───── Given data ─────

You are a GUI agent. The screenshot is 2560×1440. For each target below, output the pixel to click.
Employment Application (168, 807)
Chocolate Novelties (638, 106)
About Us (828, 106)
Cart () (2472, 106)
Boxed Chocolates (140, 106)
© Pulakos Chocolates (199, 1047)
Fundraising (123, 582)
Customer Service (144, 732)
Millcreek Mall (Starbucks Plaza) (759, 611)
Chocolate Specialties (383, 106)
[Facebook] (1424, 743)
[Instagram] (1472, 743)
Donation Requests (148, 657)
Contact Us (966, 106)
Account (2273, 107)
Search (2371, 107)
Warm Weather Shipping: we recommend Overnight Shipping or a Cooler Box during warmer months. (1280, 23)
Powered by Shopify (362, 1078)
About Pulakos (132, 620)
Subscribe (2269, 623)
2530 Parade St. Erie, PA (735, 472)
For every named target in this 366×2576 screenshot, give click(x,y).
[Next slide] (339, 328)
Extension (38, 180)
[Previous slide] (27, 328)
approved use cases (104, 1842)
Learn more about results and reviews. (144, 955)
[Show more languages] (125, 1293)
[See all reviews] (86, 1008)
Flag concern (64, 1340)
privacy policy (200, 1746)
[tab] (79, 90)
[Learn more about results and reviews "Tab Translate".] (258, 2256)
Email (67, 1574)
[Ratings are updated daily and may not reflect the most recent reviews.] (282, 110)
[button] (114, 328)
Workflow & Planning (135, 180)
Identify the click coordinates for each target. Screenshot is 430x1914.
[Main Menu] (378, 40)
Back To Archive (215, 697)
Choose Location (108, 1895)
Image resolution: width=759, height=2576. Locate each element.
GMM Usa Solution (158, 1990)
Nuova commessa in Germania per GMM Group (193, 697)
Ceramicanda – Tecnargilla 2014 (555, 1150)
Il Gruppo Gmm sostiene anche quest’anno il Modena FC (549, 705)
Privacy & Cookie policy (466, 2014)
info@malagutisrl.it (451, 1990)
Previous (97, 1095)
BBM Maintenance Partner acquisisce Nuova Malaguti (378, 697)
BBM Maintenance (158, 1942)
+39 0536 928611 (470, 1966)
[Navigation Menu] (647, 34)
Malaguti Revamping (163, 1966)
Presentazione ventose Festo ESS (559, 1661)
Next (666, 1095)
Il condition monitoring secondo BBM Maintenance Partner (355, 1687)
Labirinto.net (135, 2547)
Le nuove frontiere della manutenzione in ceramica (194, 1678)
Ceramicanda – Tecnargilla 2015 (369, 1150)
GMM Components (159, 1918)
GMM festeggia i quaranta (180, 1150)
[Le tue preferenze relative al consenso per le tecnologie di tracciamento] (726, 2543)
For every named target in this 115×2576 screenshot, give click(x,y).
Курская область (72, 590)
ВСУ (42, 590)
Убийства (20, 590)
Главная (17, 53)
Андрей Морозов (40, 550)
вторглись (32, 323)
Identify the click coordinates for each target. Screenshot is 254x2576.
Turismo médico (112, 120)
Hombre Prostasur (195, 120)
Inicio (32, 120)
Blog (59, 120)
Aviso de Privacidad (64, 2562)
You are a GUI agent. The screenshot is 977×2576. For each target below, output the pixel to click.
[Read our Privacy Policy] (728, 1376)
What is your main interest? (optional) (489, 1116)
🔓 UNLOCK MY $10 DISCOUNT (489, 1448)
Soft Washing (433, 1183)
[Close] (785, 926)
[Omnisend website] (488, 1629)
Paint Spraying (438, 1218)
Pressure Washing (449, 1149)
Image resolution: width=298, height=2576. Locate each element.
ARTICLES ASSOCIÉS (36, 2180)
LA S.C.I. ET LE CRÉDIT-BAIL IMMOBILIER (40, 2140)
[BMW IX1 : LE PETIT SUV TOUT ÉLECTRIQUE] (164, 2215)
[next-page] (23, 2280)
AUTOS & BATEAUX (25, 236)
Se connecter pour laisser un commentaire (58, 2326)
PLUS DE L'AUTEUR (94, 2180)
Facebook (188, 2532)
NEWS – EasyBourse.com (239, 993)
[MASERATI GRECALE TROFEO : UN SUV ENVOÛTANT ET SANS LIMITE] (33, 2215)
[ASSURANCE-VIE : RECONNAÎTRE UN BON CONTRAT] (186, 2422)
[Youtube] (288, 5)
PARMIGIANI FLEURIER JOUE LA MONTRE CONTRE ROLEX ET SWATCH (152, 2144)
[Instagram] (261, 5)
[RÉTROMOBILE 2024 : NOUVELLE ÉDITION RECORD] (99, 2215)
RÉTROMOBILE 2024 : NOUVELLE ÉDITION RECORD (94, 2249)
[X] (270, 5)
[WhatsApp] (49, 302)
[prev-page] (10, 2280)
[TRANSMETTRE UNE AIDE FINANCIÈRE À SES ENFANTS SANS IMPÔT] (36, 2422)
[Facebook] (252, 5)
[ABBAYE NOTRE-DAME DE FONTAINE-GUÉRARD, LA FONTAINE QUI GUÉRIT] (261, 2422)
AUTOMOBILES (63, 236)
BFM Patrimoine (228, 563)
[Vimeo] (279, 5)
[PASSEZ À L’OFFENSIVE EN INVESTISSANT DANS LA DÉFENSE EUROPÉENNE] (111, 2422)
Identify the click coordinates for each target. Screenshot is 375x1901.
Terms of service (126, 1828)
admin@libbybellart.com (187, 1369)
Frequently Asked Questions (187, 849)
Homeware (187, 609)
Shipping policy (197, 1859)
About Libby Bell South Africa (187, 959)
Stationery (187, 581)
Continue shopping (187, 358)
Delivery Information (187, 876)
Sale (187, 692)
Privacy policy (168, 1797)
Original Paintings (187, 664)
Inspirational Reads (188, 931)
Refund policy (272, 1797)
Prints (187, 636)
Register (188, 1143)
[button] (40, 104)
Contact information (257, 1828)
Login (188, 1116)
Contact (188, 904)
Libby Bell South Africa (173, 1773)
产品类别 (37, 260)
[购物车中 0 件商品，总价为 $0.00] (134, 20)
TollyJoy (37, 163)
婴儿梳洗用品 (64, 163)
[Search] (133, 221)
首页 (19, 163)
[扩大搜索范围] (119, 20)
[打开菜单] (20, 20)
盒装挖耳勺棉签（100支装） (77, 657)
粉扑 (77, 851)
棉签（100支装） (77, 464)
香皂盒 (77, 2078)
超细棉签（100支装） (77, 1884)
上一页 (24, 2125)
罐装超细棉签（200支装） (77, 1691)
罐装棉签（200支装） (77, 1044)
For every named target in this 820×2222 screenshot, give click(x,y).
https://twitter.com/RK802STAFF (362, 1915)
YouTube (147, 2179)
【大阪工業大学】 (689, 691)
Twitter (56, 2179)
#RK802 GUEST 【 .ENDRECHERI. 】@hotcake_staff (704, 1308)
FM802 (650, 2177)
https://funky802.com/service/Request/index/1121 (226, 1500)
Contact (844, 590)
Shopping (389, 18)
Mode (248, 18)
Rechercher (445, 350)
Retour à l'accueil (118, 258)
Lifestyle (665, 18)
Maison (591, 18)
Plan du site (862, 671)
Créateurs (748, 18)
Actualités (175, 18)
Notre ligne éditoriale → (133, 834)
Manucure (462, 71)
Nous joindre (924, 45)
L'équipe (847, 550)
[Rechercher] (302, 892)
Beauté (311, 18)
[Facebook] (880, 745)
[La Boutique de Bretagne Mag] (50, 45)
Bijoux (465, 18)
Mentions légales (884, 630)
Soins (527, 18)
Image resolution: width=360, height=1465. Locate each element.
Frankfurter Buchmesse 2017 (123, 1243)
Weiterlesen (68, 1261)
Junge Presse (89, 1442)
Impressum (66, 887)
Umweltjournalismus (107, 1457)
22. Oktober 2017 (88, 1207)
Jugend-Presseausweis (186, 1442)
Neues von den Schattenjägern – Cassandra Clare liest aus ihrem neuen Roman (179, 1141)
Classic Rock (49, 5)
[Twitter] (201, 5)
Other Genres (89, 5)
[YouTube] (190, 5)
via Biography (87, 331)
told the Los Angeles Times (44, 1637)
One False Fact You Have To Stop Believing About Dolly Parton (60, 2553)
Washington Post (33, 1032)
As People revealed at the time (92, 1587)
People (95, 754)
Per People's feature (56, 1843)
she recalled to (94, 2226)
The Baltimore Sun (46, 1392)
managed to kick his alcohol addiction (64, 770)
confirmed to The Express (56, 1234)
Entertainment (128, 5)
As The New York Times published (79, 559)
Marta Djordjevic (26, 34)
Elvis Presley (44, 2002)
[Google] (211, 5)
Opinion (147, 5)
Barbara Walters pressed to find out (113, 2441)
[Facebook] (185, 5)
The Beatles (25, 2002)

─────

__About this task__. Check each line above for the string "Shipping", then copy the ones that have it.

__Response below__.
Warm Weather Shipping: we recommend Overnight Shipping or a Cooler Box during warmer months. (1280, 23)
Shipping policy (197, 1859)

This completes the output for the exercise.